Excerpt to read
START

As a standalone, I would probably give this a 3-star rating. In its context, though, it becomes a 4-star in my opinion—particularly related to hyper-calvinists denying the modern applicability of the Great Commission along with refusing to use means for missions. His treatment on the GC, the impediments to mission, and the use of means (coming back to prayer—if we *really* pray, we will inevitably love God's global mission) is really good.
I would also add that his main motive for mission is the need and the call to obey Christ. Well and good, but I have found Piper’s (and the Bible) emphasis on mission for the glory of God as the most heart-stirring call. Carey lacks this, partly due to whom he is writing against, and he could easily have made this the real answer to hyper-calvinists, especially when talks about prayer and God’s power.
Historical Note: If you look up Carey and his own going to India, I have a lot of serious concerns about his treatment of his first wife's mental state. While trying to judge with eyes toward this period history, not our own, I still leave with a sour taste and an unwillingness to completely heroize him for his own ministry.
Keep forgetting that I read this while I was sick a few weeks ago. This content seems pretty ho-hum to us today, but imagine being the first to say these things. Carey was a great man.
This is more a brief argument than a book, but it is effective at what it aims to do– awaken current and future audiences to the idea that missions is crucial. Just the author's challenge that the very reasons we use that worldwide missions is not feasible are invalidated by what we will do to make a buck in the world market is worth the price of admission. He also gives a very good view of the book of Acts from 20,000 feet in one of his chapters.

END

Exercise prompt
Retype the reviews above word for word, from "Keep forgetting that" to "of his chapters.".

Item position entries
START

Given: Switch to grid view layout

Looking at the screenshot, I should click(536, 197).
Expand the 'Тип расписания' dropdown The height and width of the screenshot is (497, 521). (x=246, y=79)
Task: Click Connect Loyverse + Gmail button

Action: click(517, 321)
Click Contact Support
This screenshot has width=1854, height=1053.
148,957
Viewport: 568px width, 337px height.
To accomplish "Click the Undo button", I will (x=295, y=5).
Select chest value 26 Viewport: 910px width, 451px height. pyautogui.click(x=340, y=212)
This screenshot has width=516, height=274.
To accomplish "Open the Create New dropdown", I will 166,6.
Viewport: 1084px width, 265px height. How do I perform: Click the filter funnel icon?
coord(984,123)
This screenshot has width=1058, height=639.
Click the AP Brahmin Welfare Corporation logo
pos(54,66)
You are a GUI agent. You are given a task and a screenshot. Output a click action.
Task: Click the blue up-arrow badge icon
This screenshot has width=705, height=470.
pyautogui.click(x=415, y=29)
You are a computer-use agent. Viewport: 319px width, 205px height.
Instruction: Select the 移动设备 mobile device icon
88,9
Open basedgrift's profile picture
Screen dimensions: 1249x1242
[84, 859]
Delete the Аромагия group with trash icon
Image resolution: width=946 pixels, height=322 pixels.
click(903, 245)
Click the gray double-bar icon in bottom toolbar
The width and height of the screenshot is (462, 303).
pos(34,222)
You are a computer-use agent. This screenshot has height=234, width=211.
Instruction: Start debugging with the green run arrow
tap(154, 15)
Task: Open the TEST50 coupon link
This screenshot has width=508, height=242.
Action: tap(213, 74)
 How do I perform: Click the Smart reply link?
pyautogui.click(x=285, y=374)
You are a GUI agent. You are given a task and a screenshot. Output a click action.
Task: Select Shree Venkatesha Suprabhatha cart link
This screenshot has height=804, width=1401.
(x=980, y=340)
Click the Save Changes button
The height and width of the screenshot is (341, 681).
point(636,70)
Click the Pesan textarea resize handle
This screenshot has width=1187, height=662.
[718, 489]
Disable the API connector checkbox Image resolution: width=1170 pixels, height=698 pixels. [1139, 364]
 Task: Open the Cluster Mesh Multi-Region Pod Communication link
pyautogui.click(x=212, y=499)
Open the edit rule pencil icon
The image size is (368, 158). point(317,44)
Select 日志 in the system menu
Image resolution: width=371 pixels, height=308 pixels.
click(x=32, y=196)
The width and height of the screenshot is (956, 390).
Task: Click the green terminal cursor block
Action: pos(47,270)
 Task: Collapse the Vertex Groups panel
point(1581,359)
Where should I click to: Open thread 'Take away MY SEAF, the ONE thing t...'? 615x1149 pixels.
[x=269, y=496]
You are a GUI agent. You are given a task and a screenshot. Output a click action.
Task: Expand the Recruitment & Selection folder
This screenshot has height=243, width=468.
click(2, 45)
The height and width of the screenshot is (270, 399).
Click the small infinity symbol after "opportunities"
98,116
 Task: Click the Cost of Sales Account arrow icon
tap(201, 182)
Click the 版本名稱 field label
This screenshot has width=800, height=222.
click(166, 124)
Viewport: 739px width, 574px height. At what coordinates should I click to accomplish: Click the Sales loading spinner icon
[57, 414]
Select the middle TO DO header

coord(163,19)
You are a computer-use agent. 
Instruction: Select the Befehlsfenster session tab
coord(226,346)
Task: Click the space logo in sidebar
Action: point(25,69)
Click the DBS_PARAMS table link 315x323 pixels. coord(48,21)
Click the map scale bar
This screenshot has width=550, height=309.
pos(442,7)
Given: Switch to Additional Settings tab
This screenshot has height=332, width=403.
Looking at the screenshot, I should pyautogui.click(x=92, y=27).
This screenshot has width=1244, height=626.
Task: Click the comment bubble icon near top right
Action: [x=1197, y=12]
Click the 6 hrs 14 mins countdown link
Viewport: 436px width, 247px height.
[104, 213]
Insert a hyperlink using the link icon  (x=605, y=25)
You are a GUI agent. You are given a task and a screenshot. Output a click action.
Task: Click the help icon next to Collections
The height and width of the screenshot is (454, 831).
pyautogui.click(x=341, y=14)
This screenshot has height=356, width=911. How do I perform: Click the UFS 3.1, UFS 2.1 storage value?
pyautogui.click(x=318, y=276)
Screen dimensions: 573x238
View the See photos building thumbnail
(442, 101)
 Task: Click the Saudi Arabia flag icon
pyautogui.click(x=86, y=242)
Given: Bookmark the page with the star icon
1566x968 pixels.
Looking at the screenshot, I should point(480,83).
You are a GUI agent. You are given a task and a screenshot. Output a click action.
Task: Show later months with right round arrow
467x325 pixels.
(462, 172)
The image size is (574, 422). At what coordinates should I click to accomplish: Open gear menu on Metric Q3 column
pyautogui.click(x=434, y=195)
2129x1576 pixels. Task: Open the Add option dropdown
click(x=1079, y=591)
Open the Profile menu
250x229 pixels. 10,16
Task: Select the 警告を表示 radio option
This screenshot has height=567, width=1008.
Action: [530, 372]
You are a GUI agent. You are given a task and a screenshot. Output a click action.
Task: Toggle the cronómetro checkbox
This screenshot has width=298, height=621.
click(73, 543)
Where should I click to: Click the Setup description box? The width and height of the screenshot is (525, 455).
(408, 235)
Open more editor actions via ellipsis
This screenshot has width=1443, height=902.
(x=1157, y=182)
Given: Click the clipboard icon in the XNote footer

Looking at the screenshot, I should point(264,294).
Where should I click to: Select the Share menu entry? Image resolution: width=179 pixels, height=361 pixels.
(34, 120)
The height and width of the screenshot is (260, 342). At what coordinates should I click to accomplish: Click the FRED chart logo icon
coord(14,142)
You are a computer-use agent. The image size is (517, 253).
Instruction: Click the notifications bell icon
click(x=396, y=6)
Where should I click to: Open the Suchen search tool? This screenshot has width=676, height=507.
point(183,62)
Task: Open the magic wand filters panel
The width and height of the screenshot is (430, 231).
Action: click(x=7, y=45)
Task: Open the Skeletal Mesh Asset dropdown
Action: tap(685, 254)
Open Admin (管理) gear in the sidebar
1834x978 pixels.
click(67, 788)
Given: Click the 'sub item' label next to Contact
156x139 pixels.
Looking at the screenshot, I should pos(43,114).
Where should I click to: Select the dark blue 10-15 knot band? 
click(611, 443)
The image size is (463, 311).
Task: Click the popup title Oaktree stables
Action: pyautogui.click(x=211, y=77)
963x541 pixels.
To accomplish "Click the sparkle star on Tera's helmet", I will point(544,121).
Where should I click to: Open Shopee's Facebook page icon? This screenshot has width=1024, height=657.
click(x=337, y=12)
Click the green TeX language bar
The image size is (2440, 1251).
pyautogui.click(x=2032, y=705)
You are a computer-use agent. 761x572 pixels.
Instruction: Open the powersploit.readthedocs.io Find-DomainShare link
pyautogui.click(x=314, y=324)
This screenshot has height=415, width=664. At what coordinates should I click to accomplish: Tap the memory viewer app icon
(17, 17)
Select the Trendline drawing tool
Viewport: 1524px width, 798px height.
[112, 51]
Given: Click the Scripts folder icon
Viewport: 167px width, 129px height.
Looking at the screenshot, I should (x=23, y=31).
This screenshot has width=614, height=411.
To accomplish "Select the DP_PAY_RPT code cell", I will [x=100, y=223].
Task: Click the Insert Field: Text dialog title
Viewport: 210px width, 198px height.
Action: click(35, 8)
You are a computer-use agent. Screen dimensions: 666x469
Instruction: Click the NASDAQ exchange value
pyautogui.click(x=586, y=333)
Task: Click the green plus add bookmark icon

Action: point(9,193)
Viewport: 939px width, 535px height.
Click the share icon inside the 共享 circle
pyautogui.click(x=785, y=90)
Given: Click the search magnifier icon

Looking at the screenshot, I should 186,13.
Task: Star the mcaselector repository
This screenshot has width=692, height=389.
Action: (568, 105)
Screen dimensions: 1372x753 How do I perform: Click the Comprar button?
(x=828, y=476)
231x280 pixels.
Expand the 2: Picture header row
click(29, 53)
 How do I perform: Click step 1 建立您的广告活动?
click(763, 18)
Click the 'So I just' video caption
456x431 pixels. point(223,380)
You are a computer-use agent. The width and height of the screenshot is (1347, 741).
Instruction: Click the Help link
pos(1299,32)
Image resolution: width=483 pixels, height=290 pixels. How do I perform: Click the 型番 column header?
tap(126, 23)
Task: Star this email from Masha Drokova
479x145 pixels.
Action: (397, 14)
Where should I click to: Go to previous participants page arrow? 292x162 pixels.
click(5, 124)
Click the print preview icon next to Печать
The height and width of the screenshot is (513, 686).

END

Solved problem
Keep forgetting that I read this while I was sick a few weeks ago. This content seems pretty ho-hum to us today, but imagine being the first to say these things. Carey was a great man.
This is more a brief argument than a book, but it is effective at what it aims to do– awaken current and future audiences to the idea that missions is crucial. Just the author's challenge that the very reasons we use that worldwide missions is not feasible are invalidated by what we will do to make a buck in the world market is worth the price of admission. He also gives a very good view of the book of Acts from 20,000 feet in one of his chapters.